►

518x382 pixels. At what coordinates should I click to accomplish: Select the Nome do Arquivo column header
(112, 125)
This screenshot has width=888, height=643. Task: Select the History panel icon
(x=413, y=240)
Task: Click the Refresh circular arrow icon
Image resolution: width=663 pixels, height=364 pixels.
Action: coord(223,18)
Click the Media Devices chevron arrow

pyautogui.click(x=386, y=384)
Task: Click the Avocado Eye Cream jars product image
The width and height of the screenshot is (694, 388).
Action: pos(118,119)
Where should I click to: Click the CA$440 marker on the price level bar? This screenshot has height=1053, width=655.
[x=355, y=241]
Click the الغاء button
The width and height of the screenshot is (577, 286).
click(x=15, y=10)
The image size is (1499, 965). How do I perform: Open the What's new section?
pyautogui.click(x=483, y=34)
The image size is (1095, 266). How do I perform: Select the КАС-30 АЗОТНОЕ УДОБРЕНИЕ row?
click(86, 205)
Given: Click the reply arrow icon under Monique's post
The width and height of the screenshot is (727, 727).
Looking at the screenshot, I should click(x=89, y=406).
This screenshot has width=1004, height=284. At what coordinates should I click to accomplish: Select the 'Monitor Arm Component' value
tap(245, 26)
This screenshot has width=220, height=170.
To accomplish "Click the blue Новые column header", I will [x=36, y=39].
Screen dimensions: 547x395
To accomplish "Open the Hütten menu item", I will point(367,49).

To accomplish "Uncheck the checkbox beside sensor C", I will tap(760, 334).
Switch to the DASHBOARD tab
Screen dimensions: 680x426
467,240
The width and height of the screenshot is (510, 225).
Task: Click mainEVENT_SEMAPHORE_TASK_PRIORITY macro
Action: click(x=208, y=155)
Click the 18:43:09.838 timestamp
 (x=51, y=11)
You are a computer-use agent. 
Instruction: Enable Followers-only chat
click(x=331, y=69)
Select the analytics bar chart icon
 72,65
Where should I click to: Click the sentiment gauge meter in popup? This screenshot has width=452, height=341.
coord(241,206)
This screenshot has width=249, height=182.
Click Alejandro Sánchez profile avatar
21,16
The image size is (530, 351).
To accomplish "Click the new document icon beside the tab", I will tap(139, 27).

◄

**About this exercise:**
Line by line, set down the material exactly as given.

**Exercise response:**
518x382 pixels. At what coordinates should I click to accomplish: Select the Nome do Arquivo column header
(112, 125)
This screenshot has width=888, height=643. Task: Select the History panel icon
(x=413, y=240)
Task: Click the Refresh circular arrow icon
Image resolution: width=663 pixels, height=364 pixels.
Action: coord(223,18)
Click the Media Devices chevron arrow

pyautogui.click(x=386, y=384)
Task: Click the Avocado Eye Cream jars product image
The width and height of the screenshot is (694, 388).
Action: pos(118,119)
Where should I click to: Click the CA$440 marker on the price level bar? This screenshot has height=1053, width=655.
[x=355, y=241]
Click the الغاء button
The width and height of the screenshot is (577, 286).
click(x=15, y=10)
The image size is (1499, 965). How do I perform: Open the What's new section?
pyautogui.click(x=483, y=34)
The image size is (1095, 266). How do I perform: Select the КАС-30 АЗОТНОЕ УДОБРЕНИЕ row?
click(86, 205)
Given: Click the reply arrow icon under Monique's post
The width and height of the screenshot is (727, 727).
Looking at the screenshot, I should click(x=89, y=406).
This screenshot has width=1004, height=284. At what coordinates should I click to accomplish: Select the 'Monitor Arm Component' value
tap(245, 26)
This screenshot has width=220, height=170.
To accomplish "Click the blue Новые column header", I will [x=36, y=39].
Screen dimensions: 547x395
To accomplish "Open the Hütten menu item", I will point(367,49).

To accomplish "Uncheck the checkbox beside sensor C", I will tap(760, 334).
Switch to the DASHBOARD tab
Screen dimensions: 680x426
467,240
The width and height of the screenshot is (510, 225).
Task: Click mainEVENT_SEMAPHORE_TASK_PRIORITY macro
Action: click(x=208, y=155)
Click the 18:43:09.838 timestamp
 (x=51, y=11)
You are a computer-use agent. 
Instruction: Enable Followers-only chat
click(x=331, y=69)
Select the analytics bar chart icon
 72,65
Where should I click to: Click the sentiment gauge meter in popup? This screenshot has width=452, height=341.
coord(241,206)
This screenshot has width=249, height=182.
Click Alejandro Sánchez profile avatar
21,16
The image size is (530, 351).
To accomplish "Click the new document icon beside the tab", I will tap(139, 27).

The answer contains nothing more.